→ Your instructions: Write out the full listing below exactly as given.
[Provided information]
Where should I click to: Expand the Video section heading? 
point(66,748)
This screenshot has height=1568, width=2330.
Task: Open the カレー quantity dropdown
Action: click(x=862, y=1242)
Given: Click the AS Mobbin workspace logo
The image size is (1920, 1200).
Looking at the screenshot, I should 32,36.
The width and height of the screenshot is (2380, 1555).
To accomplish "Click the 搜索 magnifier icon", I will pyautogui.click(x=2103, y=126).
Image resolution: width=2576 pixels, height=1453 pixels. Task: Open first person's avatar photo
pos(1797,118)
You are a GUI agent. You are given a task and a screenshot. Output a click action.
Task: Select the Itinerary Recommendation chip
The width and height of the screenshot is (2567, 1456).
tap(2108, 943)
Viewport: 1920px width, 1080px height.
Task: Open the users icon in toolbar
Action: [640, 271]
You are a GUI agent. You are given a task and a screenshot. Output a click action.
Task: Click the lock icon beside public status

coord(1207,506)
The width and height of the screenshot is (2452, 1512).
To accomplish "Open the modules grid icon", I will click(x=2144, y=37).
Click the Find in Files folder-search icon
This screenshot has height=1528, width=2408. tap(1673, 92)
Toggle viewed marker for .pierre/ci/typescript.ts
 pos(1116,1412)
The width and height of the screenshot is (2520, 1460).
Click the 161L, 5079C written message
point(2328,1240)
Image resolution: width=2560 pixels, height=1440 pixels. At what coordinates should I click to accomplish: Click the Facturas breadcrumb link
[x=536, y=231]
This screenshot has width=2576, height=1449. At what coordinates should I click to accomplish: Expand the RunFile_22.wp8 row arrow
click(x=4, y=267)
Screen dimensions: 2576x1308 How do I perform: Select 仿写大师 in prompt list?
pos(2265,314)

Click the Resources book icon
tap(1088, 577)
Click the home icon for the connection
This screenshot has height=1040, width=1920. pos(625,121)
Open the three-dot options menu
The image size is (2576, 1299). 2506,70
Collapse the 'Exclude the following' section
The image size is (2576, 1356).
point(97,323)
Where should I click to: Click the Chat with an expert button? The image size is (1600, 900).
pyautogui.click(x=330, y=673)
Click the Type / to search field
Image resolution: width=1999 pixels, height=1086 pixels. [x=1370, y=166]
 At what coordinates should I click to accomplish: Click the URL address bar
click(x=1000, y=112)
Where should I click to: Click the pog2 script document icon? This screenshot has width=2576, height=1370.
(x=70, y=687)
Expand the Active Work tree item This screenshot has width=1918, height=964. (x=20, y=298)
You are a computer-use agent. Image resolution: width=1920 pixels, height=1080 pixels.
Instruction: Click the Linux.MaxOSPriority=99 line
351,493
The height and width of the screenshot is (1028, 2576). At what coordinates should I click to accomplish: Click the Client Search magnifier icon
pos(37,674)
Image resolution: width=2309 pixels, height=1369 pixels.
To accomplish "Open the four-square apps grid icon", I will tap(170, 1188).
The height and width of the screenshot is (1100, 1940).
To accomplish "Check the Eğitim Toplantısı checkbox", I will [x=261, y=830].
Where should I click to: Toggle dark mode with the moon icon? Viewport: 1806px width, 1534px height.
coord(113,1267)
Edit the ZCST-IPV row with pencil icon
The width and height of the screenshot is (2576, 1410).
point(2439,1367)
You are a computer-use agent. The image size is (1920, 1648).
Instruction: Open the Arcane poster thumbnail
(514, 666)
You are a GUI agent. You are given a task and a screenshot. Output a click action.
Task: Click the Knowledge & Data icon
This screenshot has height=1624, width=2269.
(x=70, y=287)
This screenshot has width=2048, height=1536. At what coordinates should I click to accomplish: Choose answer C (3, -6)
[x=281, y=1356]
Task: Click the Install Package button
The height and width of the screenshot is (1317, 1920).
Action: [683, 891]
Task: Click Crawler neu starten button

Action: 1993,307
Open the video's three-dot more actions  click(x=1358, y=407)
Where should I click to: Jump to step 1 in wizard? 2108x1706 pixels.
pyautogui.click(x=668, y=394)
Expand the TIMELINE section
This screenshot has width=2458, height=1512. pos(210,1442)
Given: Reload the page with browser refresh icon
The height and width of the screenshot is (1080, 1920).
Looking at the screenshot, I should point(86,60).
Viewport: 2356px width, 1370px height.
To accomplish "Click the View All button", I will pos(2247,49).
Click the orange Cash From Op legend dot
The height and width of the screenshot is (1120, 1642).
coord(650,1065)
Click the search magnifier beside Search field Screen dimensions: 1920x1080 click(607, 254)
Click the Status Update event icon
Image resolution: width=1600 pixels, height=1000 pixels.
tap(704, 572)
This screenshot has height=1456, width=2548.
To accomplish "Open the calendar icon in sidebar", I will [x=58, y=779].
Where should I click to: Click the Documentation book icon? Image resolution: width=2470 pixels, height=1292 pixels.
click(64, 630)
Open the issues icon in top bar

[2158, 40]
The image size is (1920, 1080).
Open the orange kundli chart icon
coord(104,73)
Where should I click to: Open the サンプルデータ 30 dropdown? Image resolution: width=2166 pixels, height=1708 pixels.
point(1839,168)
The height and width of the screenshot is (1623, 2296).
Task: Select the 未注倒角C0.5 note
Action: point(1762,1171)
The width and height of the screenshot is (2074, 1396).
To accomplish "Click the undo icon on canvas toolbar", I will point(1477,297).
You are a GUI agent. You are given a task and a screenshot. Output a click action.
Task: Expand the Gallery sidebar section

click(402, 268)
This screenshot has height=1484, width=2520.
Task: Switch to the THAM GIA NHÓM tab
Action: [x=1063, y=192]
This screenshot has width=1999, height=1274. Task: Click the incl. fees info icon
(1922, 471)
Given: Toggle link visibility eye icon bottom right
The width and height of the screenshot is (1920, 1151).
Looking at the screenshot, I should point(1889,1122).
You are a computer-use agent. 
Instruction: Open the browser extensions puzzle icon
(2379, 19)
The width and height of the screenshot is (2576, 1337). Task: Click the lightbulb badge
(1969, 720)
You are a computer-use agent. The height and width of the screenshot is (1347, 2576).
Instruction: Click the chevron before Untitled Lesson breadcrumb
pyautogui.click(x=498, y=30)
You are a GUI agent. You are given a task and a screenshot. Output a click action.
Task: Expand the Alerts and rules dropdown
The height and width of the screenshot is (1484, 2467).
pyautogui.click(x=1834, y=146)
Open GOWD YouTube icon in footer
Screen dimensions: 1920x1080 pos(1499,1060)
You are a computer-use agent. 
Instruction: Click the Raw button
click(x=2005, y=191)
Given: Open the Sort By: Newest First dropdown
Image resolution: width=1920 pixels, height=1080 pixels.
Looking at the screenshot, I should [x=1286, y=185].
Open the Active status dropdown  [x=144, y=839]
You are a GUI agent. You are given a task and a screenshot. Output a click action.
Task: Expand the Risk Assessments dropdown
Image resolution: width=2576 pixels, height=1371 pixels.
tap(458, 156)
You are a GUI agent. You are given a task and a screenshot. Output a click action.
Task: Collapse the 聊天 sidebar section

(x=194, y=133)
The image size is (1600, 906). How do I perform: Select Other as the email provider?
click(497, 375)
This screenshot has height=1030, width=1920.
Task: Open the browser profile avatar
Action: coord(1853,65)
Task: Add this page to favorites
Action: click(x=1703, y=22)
[/Provided information]
→ Answer to this problem:
Where should I click to: Expand the Video section heading? 
point(66,748)
This screenshot has height=1568, width=2330.
Task: Open the カレー quantity dropdown
Action: click(x=862, y=1242)
Given: Click the AS Mobbin workspace logo
The image size is (1920, 1200).
Looking at the screenshot, I should 32,36.
The width and height of the screenshot is (2380, 1555).
To accomplish "Click the 搜索 magnifier icon", I will pyautogui.click(x=2103, y=126).
Image resolution: width=2576 pixels, height=1453 pixels. Task: Open first person's avatar photo
pos(1797,118)
You are a GUI agent. You are given a task and a screenshot. Output a click action.
Task: Select the Itinerary Recommendation chip
The width and height of the screenshot is (2567, 1456).
tap(2108, 943)
Viewport: 1920px width, 1080px height.
Task: Open the users icon in toolbar
Action: [640, 271]
You are a GUI agent. You are given a task and a screenshot. Output a click action.
Task: Click the lock icon beside public status

coord(1207,506)
The width and height of the screenshot is (2452, 1512).
To accomplish "Open the modules grid icon", I will click(x=2144, y=37).
Click the Find in Files folder-search icon
This screenshot has height=1528, width=2408. tap(1673, 92)
Toggle viewed marker for .pierre/ci/typescript.ts
 pos(1116,1412)
The width and height of the screenshot is (2520, 1460).
Click the 161L, 5079C written message
point(2328,1240)
Image resolution: width=2560 pixels, height=1440 pixels. At what coordinates should I click to accomplish: Click the Facturas breadcrumb link
[x=536, y=231]
This screenshot has width=2576, height=1449. At what coordinates should I click to accomplish: Expand the RunFile_22.wp8 row arrow
click(x=4, y=267)
Screen dimensions: 2576x1308 How do I perform: Select 仿写大师 in prompt list?
pos(2265,314)

Click the Resources book icon
tap(1088, 577)
Click the home icon for the connection
This screenshot has height=1040, width=1920. pos(625,121)
Open the three-dot options menu
The image size is (2576, 1299). 2506,70
Collapse the 'Exclude the following' section
The image size is (2576, 1356).
point(97,323)
Where should I click to: Click the Chat with an expert button? The image size is (1600, 900).
pyautogui.click(x=330, y=673)
Click the Type / to search field
Image resolution: width=1999 pixels, height=1086 pixels. [x=1370, y=166]
 At what coordinates should I click to accomplish: Click the URL address bar
click(x=1000, y=112)
Where should I click to: Click the pog2 script document icon? This screenshot has width=2576, height=1370.
(x=70, y=687)
Expand the Active Work tree item This screenshot has width=1918, height=964. (x=20, y=298)
You are a computer-use agent. Image resolution: width=1920 pixels, height=1080 pixels.
Instruction: Click the Linux.MaxOSPriority=99 line
351,493
The height and width of the screenshot is (1028, 2576). At what coordinates should I click to accomplish: Click the Client Search magnifier icon
pos(37,674)
Image resolution: width=2309 pixels, height=1369 pixels.
To accomplish "Open the four-square apps grid icon", I will tap(170, 1188).
The height and width of the screenshot is (1100, 1940).
To accomplish "Check the Eğitim Toplantısı checkbox", I will [x=261, y=830].
Where should I click to: Toggle dark mode with the moon icon? Viewport: 1806px width, 1534px height.
coord(113,1267)
Edit the ZCST-IPV row with pencil icon
The width and height of the screenshot is (2576, 1410).
point(2439,1367)
You are a computer-use agent. The image size is (1920, 1648).
Instruction: Open the Arcane poster thumbnail
(514, 666)
You are a GUI agent. You are given a task and a screenshot. Output a click action.
Task: Click the Knowledge & Data icon
This screenshot has height=1624, width=2269.
(x=70, y=287)
This screenshot has width=2048, height=1536. At what coordinates should I click to accomplish: Choose answer C (3, -6)
[x=281, y=1356]
Task: Click the Install Package button
The height and width of the screenshot is (1317, 1920).
Action: [683, 891]
Task: Click Crawler neu starten button

Action: 1993,307
Open the video's three-dot more actions  click(x=1358, y=407)
Where should I click to: Jump to step 1 in wizard? 2108x1706 pixels.
pyautogui.click(x=668, y=394)
Expand the TIMELINE section
This screenshot has width=2458, height=1512. pos(210,1442)
Given: Reload the page with browser refresh icon
The height and width of the screenshot is (1080, 1920).
Looking at the screenshot, I should point(86,60).
Viewport: 2356px width, 1370px height.
To accomplish "Click the View All button", I will pos(2247,49).
Click the orange Cash From Op legend dot
The height and width of the screenshot is (1120, 1642).
coord(650,1065)
Click the search magnifier beside Search field Screen dimensions: 1920x1080 click(607, 254)
Click the Status Update event icon
Image resolution: width=1600 pixels, height=1000 pixels.
tap(704, 572)
This screenshot has height=1456, width=2548.
To accomplish "Open the calendar icon in sidebar", I will [x=58, y=779].
Where should I click to: Click the Documentation book icon? Image resolution: width=2470 pixels, height=1292 pixels.
click(64, 630)
Open the issues icon in top bar

[2158, 40]
The image size is (1920, 1080).
Open the orange kundli chart icon
coord(104,73)
Where should I click to: Open the サンプルデータ 30 dropdown? Image resolution: width=2166 pixels, height=1708 pixels.
point(1839,168)
The height and width of the screenshot is (1623, 2296).
Task: Select the 未注倒角C0.5 note
Action: point(1762,1171)
The width and height of the screenshot is (2074, 1396).
To accomplish "Click the undo icon on canvas toolbar", I will point(1477,297).
You are a GUI agent. You are given a task and a screenshot. Output a click action.
Task: Expand the Gallery sidebar section

click(402, 268)
This screenshot has height=1484, width=2520.
Task: Switch to the THAM GIA NHÓM tab
Action: [x=1063, y=192]
This screenshot has width=1999, height=1274. Task: Click the incl. fees info icon
(1922, 471)
Given: Toggle link visibility eye icon bottom right
The width and height of the screenshot is (1920, 1151).
Looking at the screenshot, I should point(1889,1122).
You are a computer-use agent. 
Instruction: Open the browser extensions puzzle icon
(2379, 19)
The width and height of the screenshot is (2576, 1337). Task: Click the lightbulb badge
(1969, 720)
You are a computer-use agent. The height and width of the screenshot is (1347, 2576).
Instruction: Click the chevron before Untitled Lesson breadcrumb
pyautogui.click(x=498, y=30)
You are a GUI agent. You are given a task and a screenshot. Output a click action.
Task: Expand the Alerts and rules dropdown
The height and width of the screenshot is (1484, 2467).
pyautogui.click(x=1834, y=146)
Open GOWD YouTube icon in footer
Screen dimensions: 1920x1080 pos(1499,1060)
You are a computer-use agent. 
Instruction: Click the Raw button
click(x=2005, y=191)
Given: Open the Sort By: Newest First dropdown
Image resolution: width=1920 pixels, height=1080 pixels.
Looking at the screenshot, I should [x=1286, y=185].
Open the Active status dropdown  [x=144, y=839]
You are a GUI agent. You are given a task and a screenshot. Output a click action.
Task: Expand the Risk Assessments dropdown
Image resolution: width=2576 pixels, height=1371 pixels.
tap(458, 156)
You are a GUI agent. You are given a task and a screenshot. Output a click action.
Task: Collapse the 聊天 sidebar section

(x=194, y=133)
The image size is (1600, 906). How do I perform: Select Other as the email provider?
click(497, 375)
This screenshot has height=1030, width=1920.
Task: Open the browser profile avatar
Action: coord(1853,65)
Task: Add this page to favorites
Action: click(x=1703, y=22)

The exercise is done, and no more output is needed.